**Goal 1**
According to the meme stock post, which Federal Reserve document links meme-stock volatility to a possible risk to the financial system?
**Goal 2**
Reproduce the passage of the meme stock post from "Did you read" to "financial stability report.", swapping "twice-yearly" for "semiannual".

**Text shown**
+--
Does it matter? At the end of the day those institutions/hedgefunds, more than anything else, want to make money too... more so than Aps (who want to change the system). Do you really think that if Black rock can run AMC up to $1,000 per share, they won't.

We have a perfect storm brewing. While it is clear AMC, GME and several other companies have been shorted to the extreme (and this is an understatement) as indicated by the buy/close button fiasco and the recent federal reserve reporting. At the same time, we have the collapse of China's real estate industry (THE stabilizing anchor in that economy) which WILL catastrophically effect the U.S. economy. Additionally, we have the highest reverse repo rates ever by an extreme magnitude which means banks feel they have nowhere to safely invest their money (or they, for some reason, see the need to hold cash) and, at the same time, we see the Fed beginning to initiate a safe landing by pulling money out of the economy by increasing interest rates and tightening SEC rules with a shit load of new regulations. On top of all of that, Apes who are holding AMC no matter what, have made the hedgies' superweapon-- their artificial intelligent behavioral algorithms-- obsolete right when the economy is teetering on the edge of crashing!

When the smoke clears, IMHO the Apes will be the last men/women standing.


Did you read the Barron's article? Doesn't that sound like a validation of what Apes have been saying about hedgies' over-leveraging? Sooner or later every god damn short position will have to covered which, according to the Federal Reserve, "could risk the [entire] financial system"!!!


https://www.barrons.com/articles/fed-meme-stocks-financial-stability-51636420320

Fed Says Meme Stocks Pose Risks to Financial Stability

Nov. 8, 2021 8:12 pm ET

The Federal Reserve said stock market volatility linked to a surge in new investors who share tips on social media and invest in meme stocks could be a risk to the financial system, according to the central bank’s latest twice-yearly financial stability report.
+--
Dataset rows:

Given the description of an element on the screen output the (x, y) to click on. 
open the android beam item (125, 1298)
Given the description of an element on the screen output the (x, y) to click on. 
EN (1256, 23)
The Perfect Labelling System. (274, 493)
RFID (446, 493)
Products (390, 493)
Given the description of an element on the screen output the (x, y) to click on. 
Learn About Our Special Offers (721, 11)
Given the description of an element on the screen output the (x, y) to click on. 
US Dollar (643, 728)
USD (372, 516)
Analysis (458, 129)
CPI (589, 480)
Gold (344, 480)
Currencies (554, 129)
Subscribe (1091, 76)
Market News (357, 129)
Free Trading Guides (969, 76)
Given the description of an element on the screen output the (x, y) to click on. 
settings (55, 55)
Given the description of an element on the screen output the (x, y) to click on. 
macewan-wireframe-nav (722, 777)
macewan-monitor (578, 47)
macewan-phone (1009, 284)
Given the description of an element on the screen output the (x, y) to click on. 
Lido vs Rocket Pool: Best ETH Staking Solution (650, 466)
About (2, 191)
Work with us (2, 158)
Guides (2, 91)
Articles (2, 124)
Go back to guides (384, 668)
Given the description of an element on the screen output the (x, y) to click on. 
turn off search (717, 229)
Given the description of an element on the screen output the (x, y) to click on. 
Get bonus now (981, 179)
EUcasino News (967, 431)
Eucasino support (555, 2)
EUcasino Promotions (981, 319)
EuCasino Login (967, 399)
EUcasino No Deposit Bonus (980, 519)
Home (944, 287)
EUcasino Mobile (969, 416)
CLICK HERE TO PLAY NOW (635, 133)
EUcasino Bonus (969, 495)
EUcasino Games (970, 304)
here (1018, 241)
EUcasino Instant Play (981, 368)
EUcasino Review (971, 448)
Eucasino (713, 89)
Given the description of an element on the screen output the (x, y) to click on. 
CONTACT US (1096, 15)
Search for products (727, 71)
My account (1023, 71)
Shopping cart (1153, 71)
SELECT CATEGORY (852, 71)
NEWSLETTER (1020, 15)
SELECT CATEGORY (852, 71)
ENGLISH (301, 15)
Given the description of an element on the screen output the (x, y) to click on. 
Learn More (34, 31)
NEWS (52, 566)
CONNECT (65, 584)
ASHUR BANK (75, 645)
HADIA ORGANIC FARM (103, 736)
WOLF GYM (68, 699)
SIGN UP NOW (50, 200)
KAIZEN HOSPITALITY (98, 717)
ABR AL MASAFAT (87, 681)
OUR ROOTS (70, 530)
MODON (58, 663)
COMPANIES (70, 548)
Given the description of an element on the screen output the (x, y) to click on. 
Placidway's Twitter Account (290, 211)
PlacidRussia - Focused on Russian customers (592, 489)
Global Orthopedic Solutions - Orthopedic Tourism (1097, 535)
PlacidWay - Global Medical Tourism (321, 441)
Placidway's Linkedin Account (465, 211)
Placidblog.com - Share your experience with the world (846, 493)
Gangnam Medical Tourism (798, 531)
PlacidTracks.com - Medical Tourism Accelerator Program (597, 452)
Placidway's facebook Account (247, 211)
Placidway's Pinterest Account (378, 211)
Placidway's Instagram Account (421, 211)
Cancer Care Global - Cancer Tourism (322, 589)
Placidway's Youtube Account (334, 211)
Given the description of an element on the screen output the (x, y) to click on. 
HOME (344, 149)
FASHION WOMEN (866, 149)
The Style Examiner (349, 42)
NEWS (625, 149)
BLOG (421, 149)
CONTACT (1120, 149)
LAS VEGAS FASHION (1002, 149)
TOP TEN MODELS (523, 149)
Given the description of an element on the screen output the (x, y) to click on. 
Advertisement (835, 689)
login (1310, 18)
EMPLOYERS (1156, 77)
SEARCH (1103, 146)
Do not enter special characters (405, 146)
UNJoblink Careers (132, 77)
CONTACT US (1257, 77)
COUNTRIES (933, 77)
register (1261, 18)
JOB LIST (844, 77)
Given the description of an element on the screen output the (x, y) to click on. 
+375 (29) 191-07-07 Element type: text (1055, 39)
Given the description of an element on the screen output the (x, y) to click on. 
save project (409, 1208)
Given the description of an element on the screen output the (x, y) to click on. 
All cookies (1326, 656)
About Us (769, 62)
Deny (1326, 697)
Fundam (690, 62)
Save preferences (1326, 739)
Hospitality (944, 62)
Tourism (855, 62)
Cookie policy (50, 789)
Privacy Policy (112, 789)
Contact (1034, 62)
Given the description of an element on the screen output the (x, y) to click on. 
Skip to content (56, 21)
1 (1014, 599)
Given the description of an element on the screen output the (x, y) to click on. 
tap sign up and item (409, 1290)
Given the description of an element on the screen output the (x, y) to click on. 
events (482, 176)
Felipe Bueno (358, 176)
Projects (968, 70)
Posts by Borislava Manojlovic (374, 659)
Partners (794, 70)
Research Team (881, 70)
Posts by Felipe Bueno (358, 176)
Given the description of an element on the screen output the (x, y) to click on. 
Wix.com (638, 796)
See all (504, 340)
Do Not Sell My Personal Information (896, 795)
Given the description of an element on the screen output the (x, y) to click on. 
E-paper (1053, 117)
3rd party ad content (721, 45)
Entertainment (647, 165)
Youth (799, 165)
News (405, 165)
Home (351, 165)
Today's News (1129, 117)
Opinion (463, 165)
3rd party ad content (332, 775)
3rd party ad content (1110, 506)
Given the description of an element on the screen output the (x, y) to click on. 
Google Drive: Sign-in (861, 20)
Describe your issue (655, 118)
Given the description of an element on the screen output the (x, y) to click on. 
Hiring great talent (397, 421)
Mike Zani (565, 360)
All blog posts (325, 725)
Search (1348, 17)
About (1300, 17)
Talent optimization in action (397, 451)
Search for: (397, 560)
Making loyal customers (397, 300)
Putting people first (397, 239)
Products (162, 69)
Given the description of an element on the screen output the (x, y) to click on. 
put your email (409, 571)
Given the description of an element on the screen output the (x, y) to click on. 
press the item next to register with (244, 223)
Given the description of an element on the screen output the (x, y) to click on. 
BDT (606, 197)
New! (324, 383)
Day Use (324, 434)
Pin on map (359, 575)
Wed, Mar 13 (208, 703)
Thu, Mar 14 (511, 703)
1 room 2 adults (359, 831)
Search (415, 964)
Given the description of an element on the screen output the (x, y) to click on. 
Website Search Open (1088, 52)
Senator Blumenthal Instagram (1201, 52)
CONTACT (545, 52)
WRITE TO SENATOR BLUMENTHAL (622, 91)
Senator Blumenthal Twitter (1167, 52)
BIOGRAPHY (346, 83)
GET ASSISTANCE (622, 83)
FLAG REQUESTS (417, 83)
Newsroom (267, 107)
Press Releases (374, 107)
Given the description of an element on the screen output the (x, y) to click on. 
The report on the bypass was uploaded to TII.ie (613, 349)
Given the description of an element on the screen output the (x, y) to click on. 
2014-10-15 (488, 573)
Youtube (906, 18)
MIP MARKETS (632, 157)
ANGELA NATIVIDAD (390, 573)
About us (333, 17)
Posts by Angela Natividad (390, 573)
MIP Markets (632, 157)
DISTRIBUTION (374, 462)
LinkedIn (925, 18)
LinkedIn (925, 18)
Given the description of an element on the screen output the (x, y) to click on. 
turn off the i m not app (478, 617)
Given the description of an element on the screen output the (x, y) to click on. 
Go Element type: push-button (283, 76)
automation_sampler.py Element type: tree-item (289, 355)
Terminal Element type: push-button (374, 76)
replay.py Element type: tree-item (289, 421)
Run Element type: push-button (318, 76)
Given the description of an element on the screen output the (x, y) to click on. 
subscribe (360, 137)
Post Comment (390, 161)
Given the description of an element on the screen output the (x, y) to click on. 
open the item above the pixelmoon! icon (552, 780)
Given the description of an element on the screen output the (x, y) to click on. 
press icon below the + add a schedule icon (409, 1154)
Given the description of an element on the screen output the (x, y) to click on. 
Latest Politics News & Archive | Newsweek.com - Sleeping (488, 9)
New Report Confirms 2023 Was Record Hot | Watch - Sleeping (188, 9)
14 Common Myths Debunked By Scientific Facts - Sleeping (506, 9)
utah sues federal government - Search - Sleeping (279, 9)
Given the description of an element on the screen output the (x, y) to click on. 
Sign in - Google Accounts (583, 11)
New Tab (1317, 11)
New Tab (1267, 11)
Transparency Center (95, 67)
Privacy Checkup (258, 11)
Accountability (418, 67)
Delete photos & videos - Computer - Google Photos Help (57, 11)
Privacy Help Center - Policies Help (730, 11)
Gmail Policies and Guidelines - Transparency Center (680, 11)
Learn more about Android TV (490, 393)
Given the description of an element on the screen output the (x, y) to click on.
+--
**Exercise output 1**
The central bank's latest twice-yearly financial stability report.

**Exercise output 2**
Did you read the Barron's article? Doesn't that sound like a validation of what Apes have been saying about hedgies' over-leveraging? Sooner or later every god damn short position will have to covered which, according to the Federal Reserve, "could risk the [entire] financial system"!!!


https://www.barrons.com/articles/fed-meme-stocks-financial-stability-51636420320

Fed Says Meme Stocks Pose Risks to Financial Stability

Nov. 8, 2021 8:12 pm ET

The Federal Reserve said stock market volatility linked to a surge in new investors who share tips on social media and invest in meme stocks could be a risk to the financial system, according to the central bank’s latest semiannual financial stability report.